AIM OF THE TASK -> Rewrite the entries from the line that contains "Find the location of a particular element. This" through the end of the entries, changing "screenshot" to "document" and leaving everything else as it is.

— begin DATA PROVIDED —

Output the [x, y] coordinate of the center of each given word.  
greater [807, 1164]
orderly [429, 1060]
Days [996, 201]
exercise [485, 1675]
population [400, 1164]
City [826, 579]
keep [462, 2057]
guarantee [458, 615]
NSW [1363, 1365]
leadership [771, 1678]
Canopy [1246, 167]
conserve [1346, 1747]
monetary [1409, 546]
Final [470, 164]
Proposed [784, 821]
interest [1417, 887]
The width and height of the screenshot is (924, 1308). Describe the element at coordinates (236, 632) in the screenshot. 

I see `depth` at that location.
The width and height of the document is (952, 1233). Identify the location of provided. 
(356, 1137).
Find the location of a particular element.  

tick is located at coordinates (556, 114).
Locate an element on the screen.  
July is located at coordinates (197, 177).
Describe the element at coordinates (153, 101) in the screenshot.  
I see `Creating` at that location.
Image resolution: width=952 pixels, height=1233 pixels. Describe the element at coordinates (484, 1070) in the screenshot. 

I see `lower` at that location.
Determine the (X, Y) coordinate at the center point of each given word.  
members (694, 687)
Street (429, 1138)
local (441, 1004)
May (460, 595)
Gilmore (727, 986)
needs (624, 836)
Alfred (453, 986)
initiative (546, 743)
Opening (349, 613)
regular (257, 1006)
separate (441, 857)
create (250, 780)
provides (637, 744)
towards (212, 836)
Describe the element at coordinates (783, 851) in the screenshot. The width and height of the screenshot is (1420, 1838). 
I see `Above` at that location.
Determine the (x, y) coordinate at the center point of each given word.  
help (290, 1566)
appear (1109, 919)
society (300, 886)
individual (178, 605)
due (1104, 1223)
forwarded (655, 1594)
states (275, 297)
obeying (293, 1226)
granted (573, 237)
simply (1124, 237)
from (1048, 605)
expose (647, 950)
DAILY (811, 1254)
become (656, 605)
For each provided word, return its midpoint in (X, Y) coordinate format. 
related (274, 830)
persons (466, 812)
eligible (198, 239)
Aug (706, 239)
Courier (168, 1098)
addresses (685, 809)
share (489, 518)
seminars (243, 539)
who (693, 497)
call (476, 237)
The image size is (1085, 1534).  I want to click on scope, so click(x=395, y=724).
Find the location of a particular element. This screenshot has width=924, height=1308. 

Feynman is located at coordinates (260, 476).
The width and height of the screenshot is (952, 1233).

— end DATA PROVIDED —

WRITTEN ANSWER ->
Find the location of a particular element. This document has width=924, height=1308. 

Feynman is located at coordinates (260, 476).
The width and height of the document is (952, 1233).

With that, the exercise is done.